Iran’s reservations could be one reason why Tehran was so quick to praise the agreement in Sochi. Iranian Foreign Minister Mohammad Javad Zarif said on Twitter that "responsible diplomacy" had helped to avert war. The protection of civilians is "very important to us," a Foreign Ministry spokesman said.

Without Tehran’s mercenary army of foot soldiers, any land invasion of Idlib would have presented an indeterminate risk for Moscow. When the regime’s anti-aircraft militias shot down a Russian spy plane with a 15-person crew on the same night the agreement was reached in Tehran -- instead of the Israeli warplanes they were targeting -- it seemed like an omen of the chaos that an Idlib offensive would produce.

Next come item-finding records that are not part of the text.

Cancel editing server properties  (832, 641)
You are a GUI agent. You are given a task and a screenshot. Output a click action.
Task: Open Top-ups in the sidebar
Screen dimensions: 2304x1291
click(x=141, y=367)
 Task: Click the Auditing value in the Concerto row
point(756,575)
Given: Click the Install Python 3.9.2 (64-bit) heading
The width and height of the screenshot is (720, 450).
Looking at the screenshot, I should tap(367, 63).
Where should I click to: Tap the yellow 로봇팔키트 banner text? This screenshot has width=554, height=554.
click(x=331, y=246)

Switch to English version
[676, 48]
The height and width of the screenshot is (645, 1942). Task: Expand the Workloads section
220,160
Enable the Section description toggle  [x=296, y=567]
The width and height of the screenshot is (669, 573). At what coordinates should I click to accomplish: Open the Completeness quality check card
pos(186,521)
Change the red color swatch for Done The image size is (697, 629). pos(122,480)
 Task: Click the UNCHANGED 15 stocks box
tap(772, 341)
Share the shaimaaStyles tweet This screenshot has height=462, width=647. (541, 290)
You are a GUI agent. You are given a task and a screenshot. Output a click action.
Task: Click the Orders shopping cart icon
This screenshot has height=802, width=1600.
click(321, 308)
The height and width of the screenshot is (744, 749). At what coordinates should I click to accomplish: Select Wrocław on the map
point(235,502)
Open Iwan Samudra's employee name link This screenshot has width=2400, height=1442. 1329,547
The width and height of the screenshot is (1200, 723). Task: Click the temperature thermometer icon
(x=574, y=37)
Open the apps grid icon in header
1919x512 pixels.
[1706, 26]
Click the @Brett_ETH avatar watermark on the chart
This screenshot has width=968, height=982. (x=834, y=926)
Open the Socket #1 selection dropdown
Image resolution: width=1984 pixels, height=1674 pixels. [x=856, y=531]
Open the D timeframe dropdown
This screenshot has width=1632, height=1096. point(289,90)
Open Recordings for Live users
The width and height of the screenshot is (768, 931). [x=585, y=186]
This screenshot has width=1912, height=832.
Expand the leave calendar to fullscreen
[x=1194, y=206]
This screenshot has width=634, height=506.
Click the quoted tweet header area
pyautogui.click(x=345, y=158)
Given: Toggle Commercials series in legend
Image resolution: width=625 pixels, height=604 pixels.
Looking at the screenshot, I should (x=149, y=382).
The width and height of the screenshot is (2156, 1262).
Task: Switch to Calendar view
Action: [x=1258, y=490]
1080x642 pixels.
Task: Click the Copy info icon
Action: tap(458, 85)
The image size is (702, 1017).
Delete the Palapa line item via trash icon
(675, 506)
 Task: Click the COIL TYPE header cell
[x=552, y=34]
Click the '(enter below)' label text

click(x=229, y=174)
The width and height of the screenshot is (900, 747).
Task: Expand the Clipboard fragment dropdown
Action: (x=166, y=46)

Syria is as far from a comprehensive peace deal now as it was before Sept. 17. But if the power dynamics on the ground in Syria have permanently shifted, it could ultimately result in a de-facto division of the country. A split-state solution wouldn’t provide real peace, but it wouldn’t exactly be Armageddon either.

"To be sure," Abdul Aziz Ajini says through a spotty connection on Skype, "we had hoped Europe" would exert is power to change Syria -- into a country in which the rights of all citizens are respected. But in the end, it wasn’t the EU’s or the UN’s calls for peace that prevented a bloodbath, but the Turkish president’s gamble with the Russians. "Whatever. We survived. That’s what counts," Ajini says.